What I like most about the magazine, however, is the uplifting editorial approach. The tone is bright and cheery, with frequent success stories and discussions about the writing process that provide the perfect antidote to isolation and writerly despair.
Worried about diving into the third revision of your novel and anxious about how long it’s taking you? Not to fear! Writer Scott Cheshire took six years to write his debut novel, High as the Horses’ Bridles, and Courtney Maum took eleven years to finish her I Am Having So Much Fun Here Without You.
Wondering whether publishing a book will result in a complete transformation of your life? A number of writers discuss their “first,” explaining how being published was nothing like they expected. The fantasies they entertained about instant adoration and unending acceptance from the big, bad world turned out to be, perhaps not surprisingly, mistaken. The truth, as usual, took on a surprising and ultimately more satisfying cast. Mostly, they just kept writing, turning to new projects and moving forward.

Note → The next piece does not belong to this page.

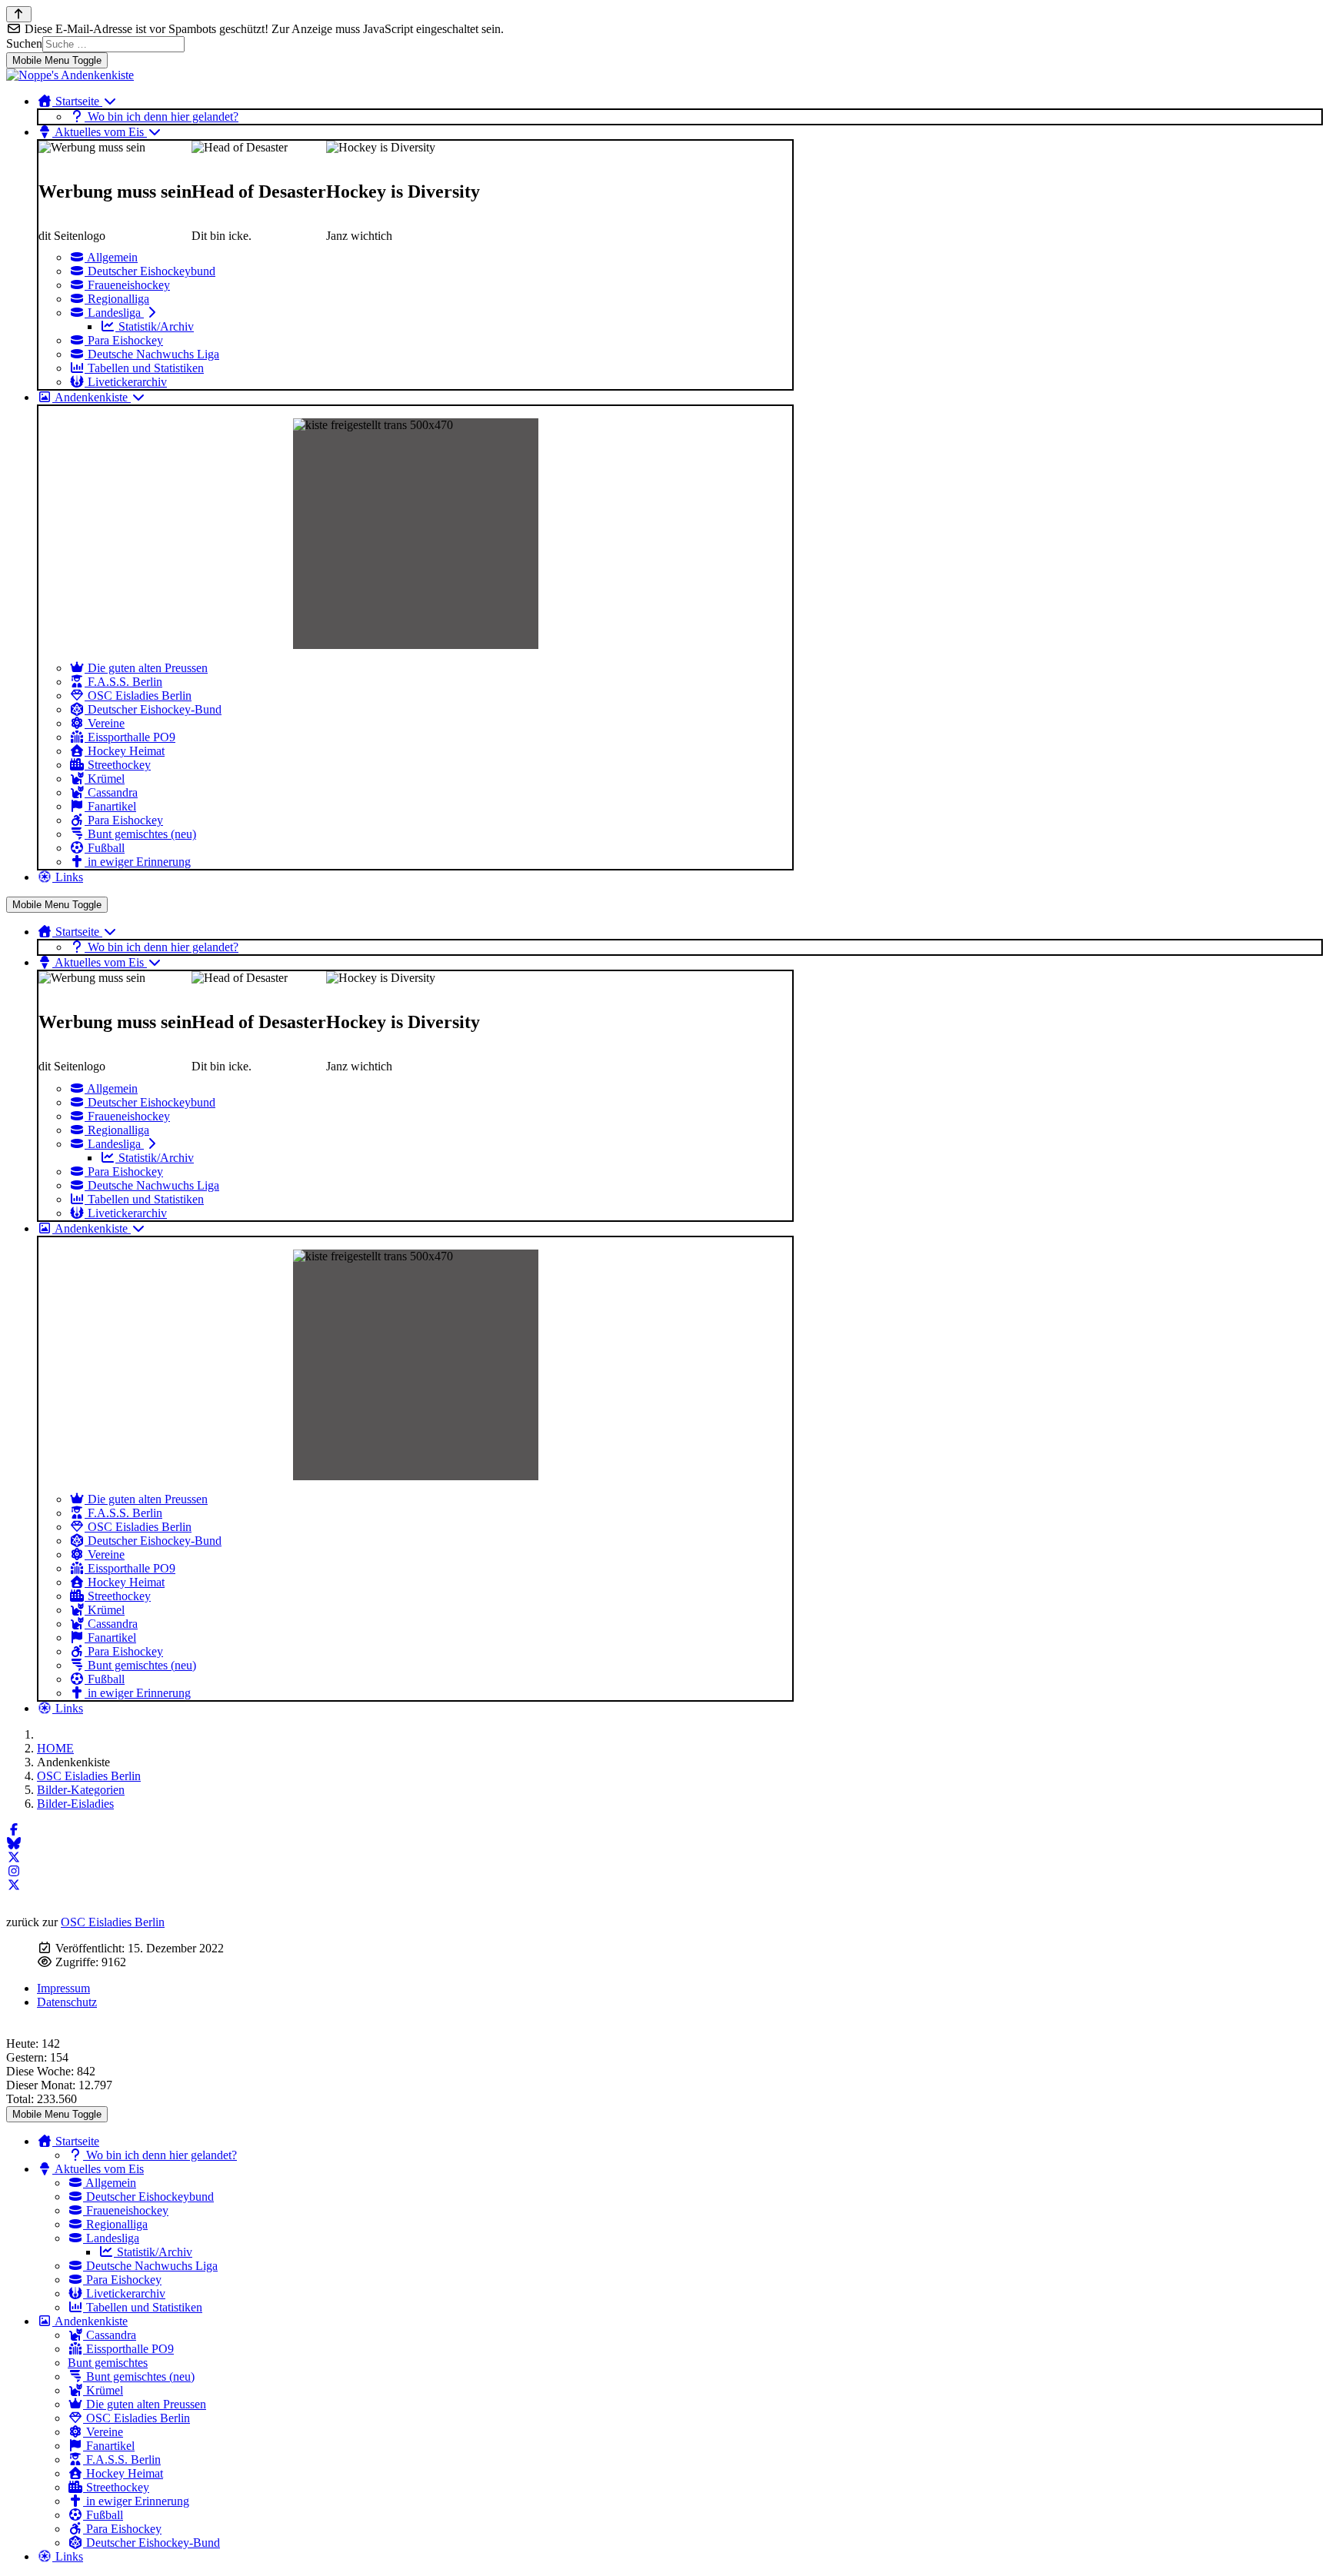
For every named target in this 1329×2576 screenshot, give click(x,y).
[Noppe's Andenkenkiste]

In general, I find it useful to be reminded that we’re all in this together. And I’m not just talking about the writing thing. Our culture prefers exceptional success stories to average lives. Mediocrity is worse than death for some people, but potential, the capacity for realizing growth or change, doesn’t demand hierarchies or judgment; we impose them because of our own insecurities.
In other posts, I’ve written about what I’ve learned through writing, but one of the most important lessons is my own measurement of self. If I’m satisfied by the writing I’ve done by the end of the day, I’m satisfied.
Keep at it, build yourself up, and take these words to heart:
“The harder you work, the luckier you’ll get.” –Edward Kelsey Moore, featured in the most recent issue of Poets and Writers.